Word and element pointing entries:
****
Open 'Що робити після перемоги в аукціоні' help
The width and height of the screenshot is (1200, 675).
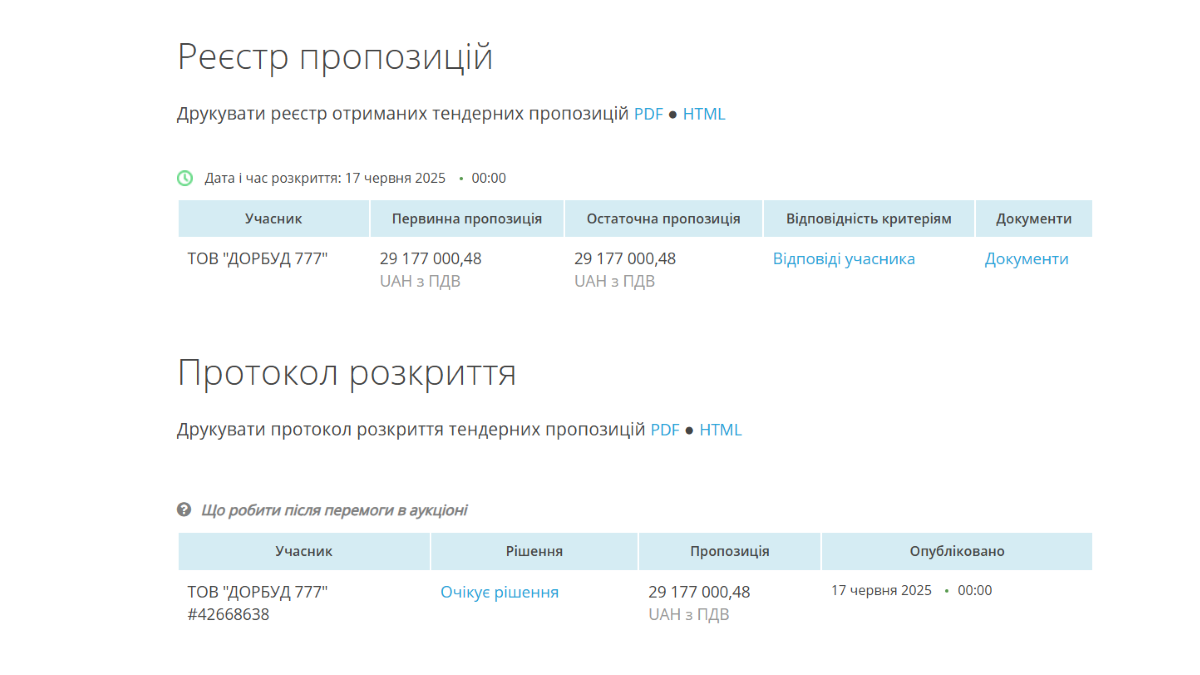point(334,510)
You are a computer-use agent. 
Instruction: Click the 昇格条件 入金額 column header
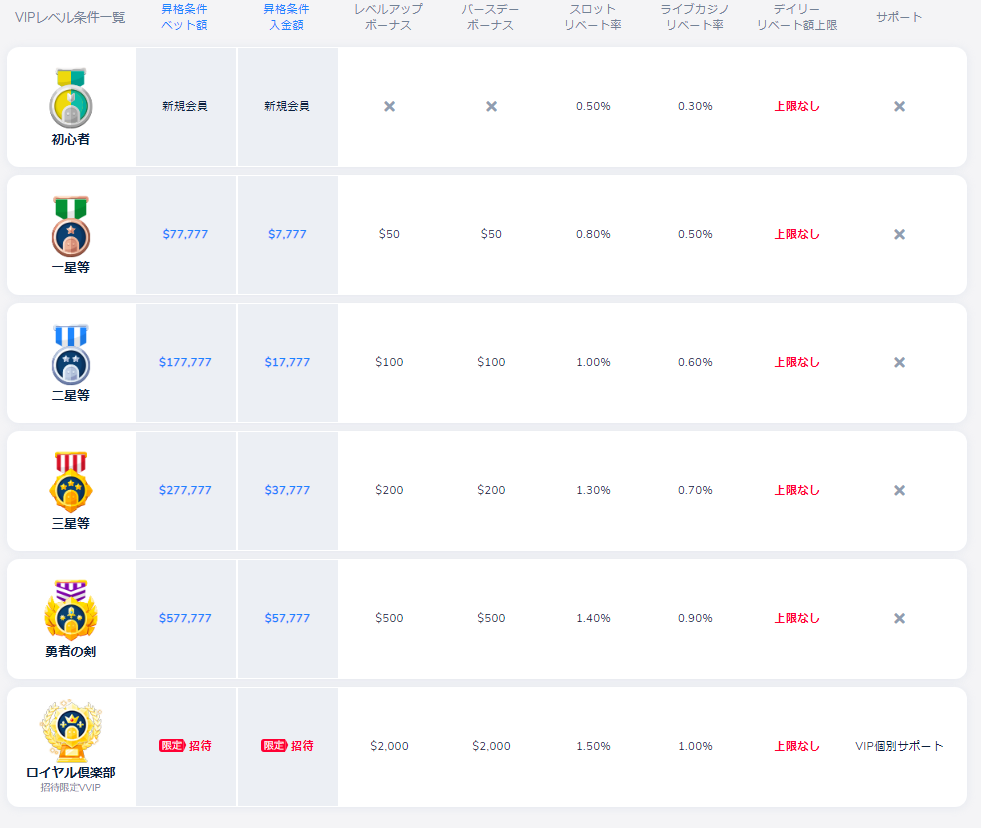coord(287,17)
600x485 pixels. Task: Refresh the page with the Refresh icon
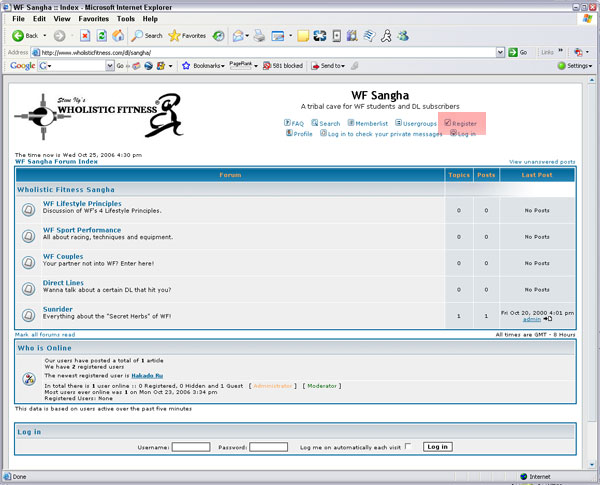[x=102, y=35]
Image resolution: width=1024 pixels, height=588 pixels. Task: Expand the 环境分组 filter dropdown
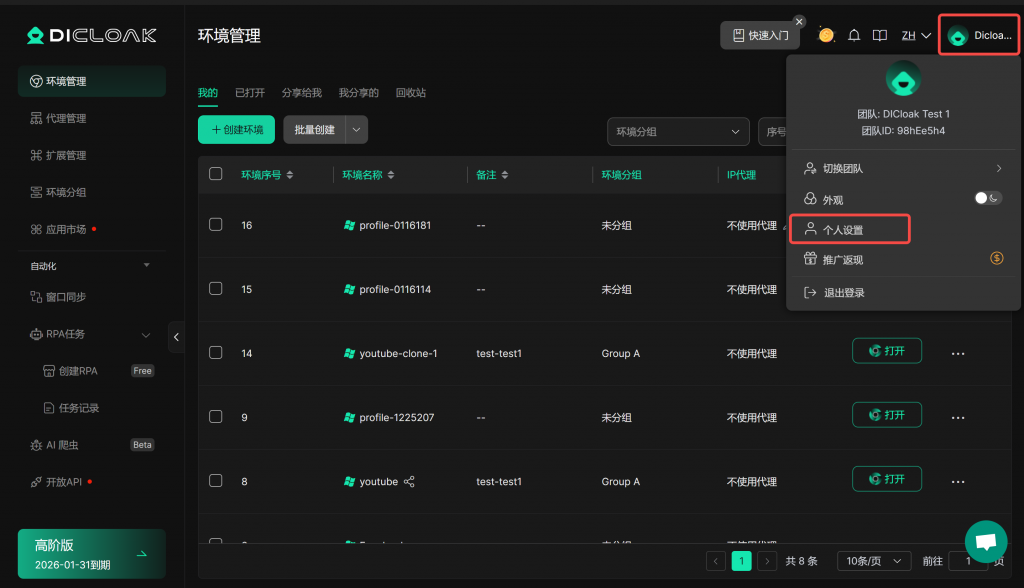(678, 131)
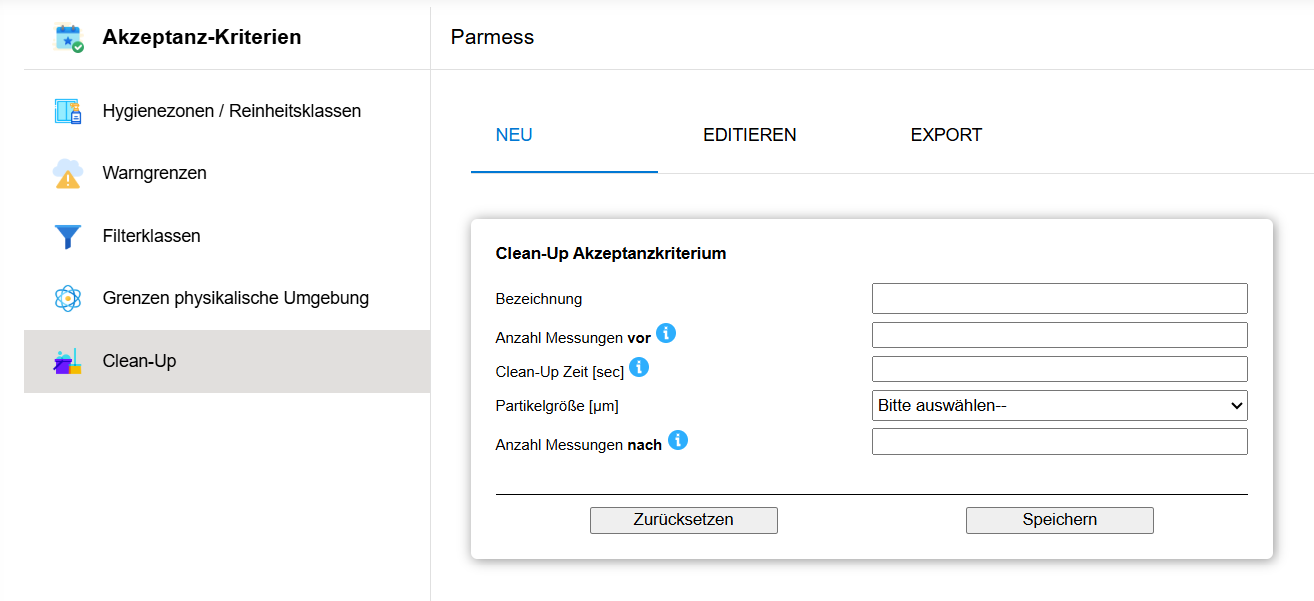Open the Warngrenzen sidebar entry
Screen dimensions: 1314x601
153,172
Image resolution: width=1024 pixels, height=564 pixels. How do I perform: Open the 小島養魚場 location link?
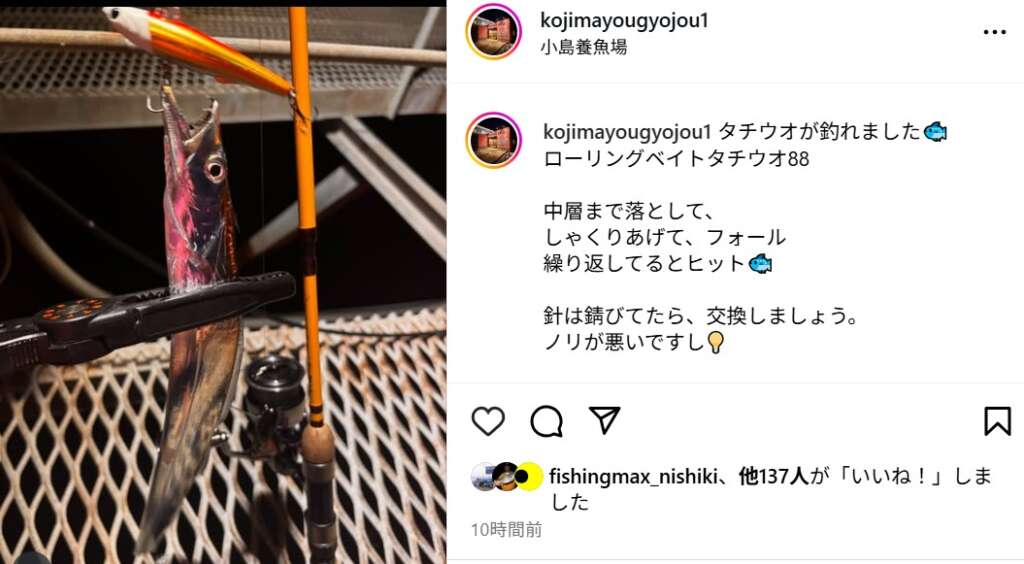pyautogui.click(x=584, y=47)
****
What the task requires:
Please repeat the lines of the material from the line containing "Image resolution: width=1024 pixels, height=588" through the end of the material, both included, exactly as they appear. Leave the pictures out of your answer.

The result:
Image resolution: width=1024 pixels, height=588 pixels. Task: Expand the 环境分组 filter dropdown
(678, 131)
Open the Warngrenzen sidebar entry
Screen dimensions: 1314x601
153,172
Image resolution: width=1024 pixels, height=564 pixels. How do I perform: Open the 小島養魚場 location link?
pyautogui.click(x=584, y=47)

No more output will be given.